Task brief:
Write out exactly the lines from the one containing "Given: Click the AVR_ISP_INLINE header ISP1" through the last line of the records below, both included, and leave out any pictures.

Input:
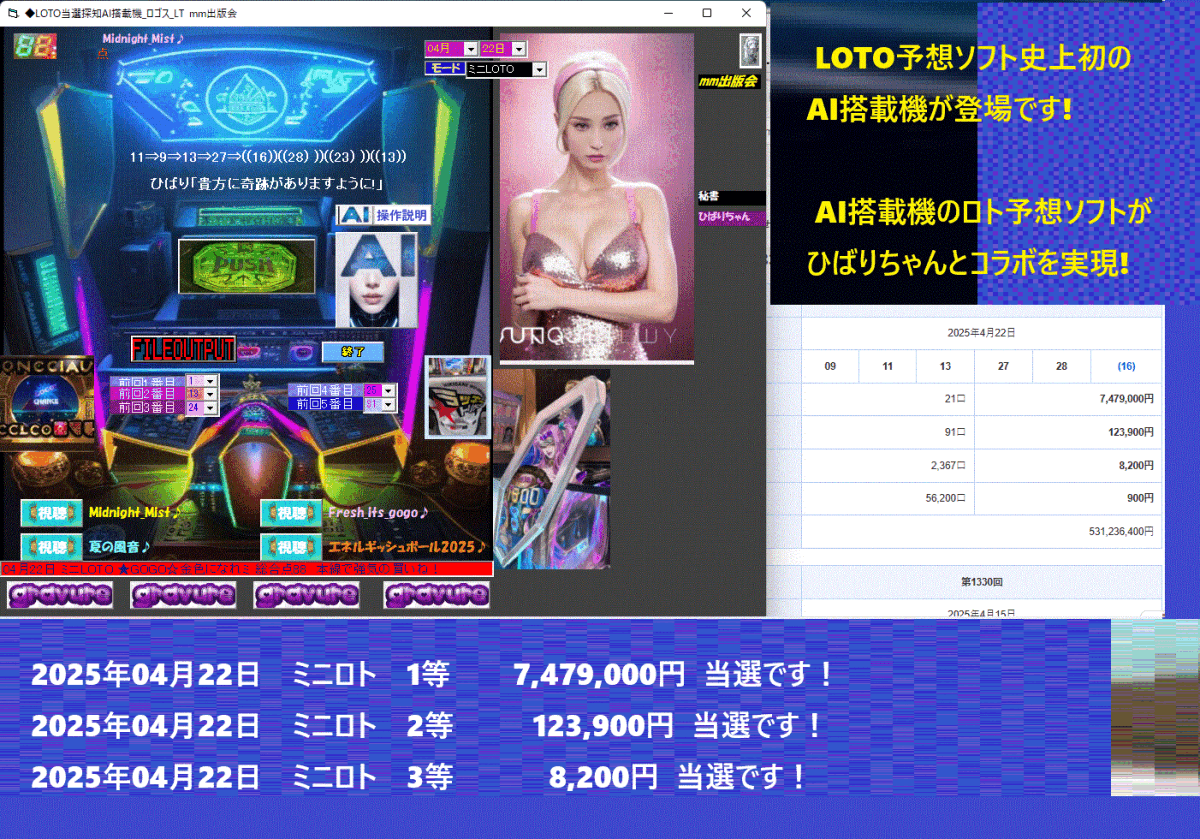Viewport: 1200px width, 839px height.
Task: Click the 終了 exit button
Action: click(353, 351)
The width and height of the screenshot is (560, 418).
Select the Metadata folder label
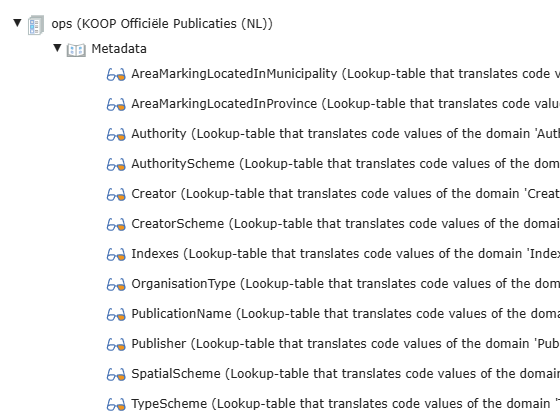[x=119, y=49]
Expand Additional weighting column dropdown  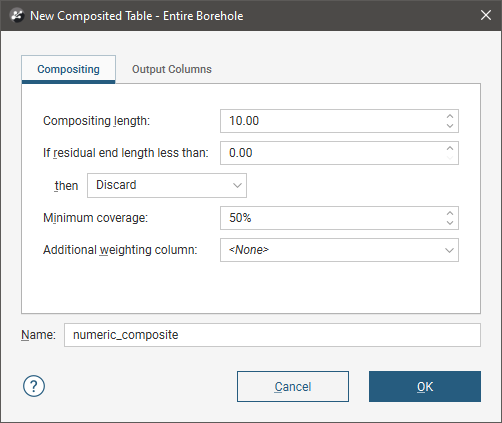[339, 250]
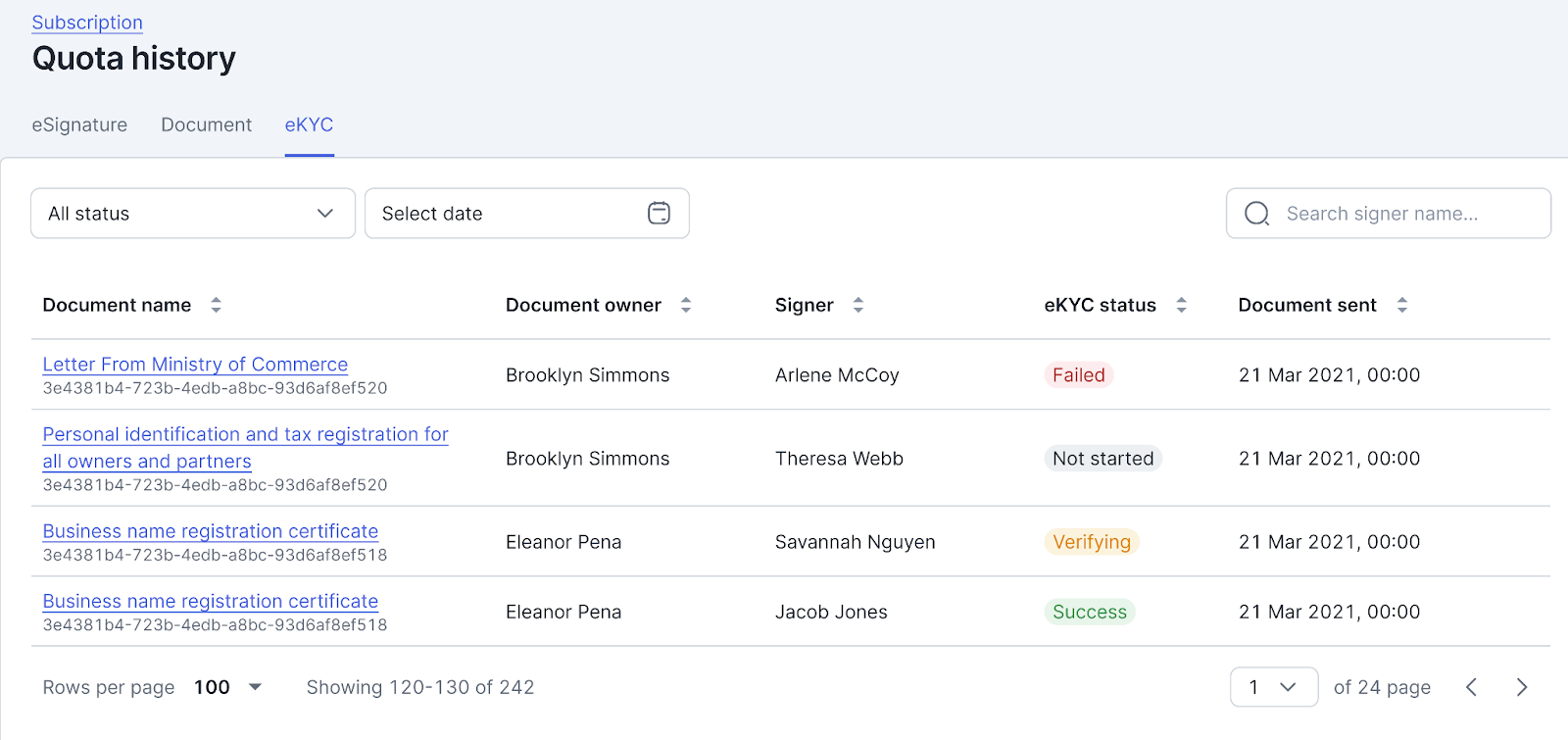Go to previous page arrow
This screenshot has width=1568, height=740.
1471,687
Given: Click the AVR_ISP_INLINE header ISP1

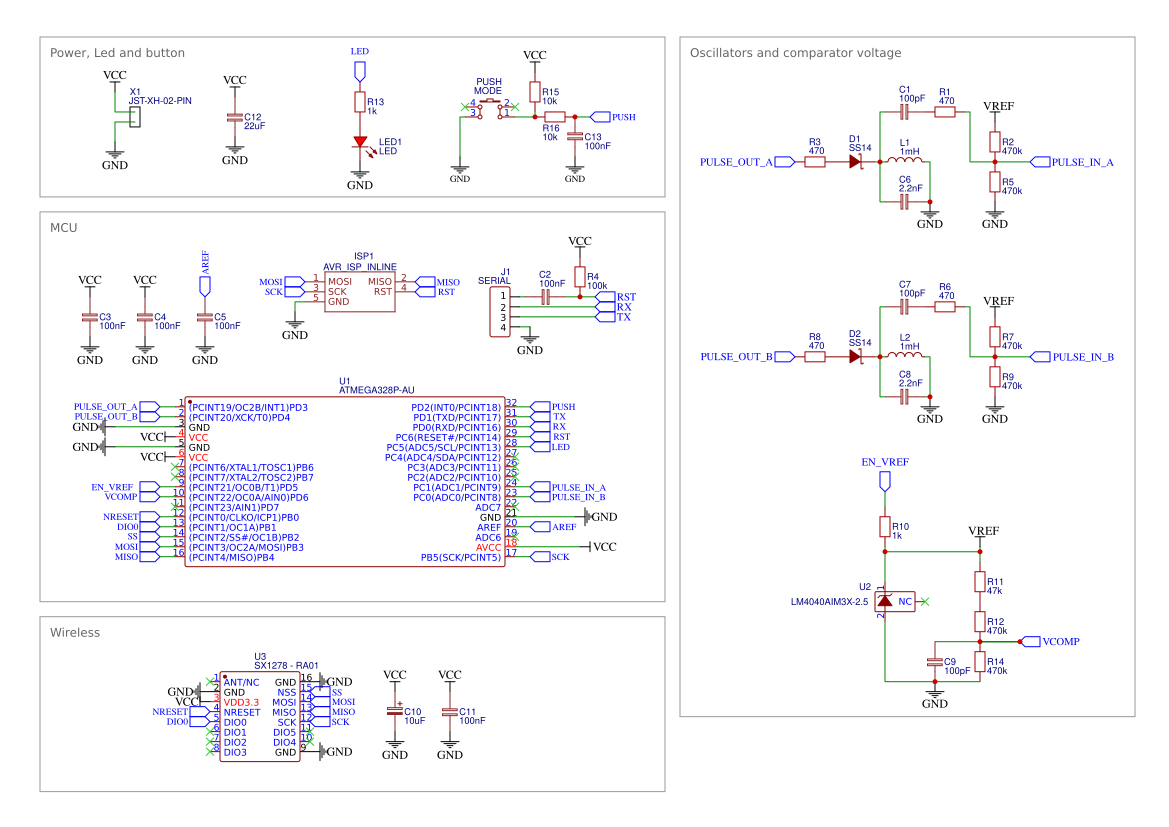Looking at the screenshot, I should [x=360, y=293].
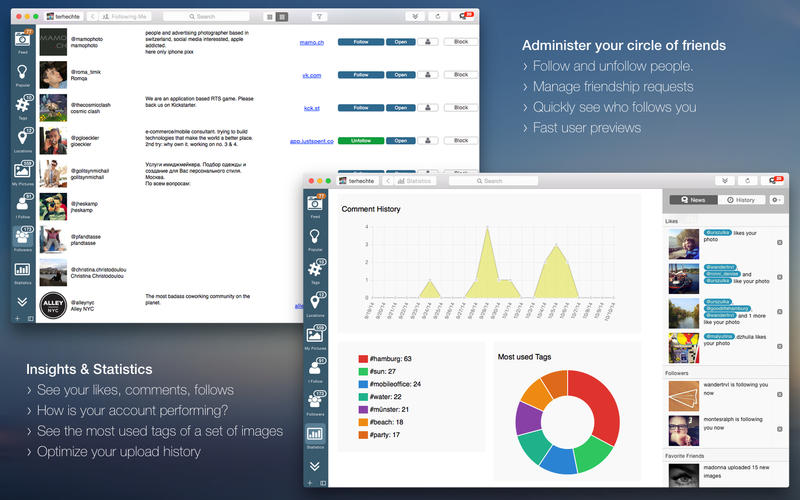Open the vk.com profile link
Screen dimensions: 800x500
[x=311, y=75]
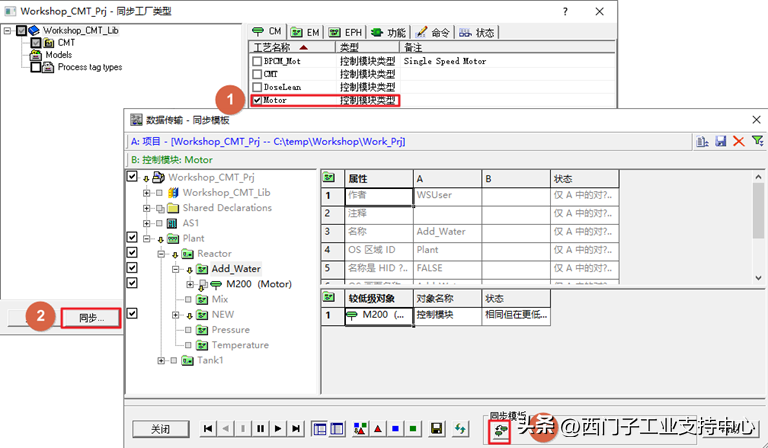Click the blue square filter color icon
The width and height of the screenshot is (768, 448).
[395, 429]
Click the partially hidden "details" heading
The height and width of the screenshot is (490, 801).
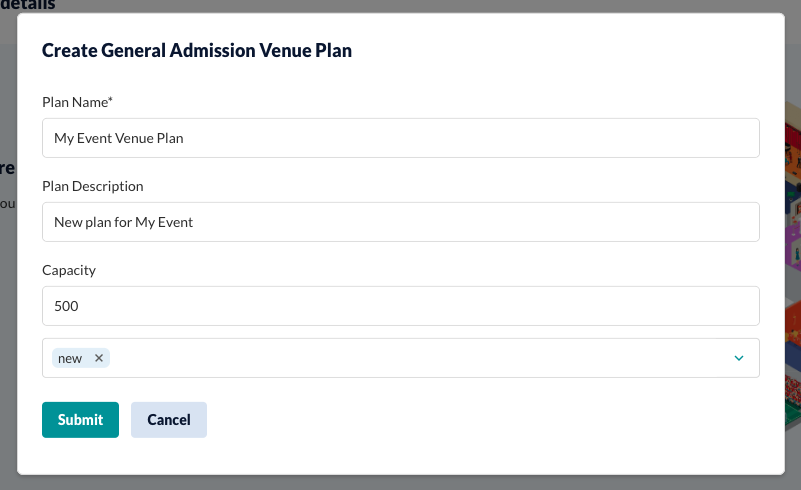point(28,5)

Answer section:
Given: Click the AVR_ISP_INLINE header ISP1

Looking at the screenshot, I should [x=360, y=293].
Open the vk.com profile link
Screen dimensions: 800x500
[x=311, y=75]
Click the blue square filter color icon
The width and height of the screenshot is (768, 448).
[395, 429]
Click the partially hidden "details" heading
The height and width of the screenshot is (490, 801).
point(28,5)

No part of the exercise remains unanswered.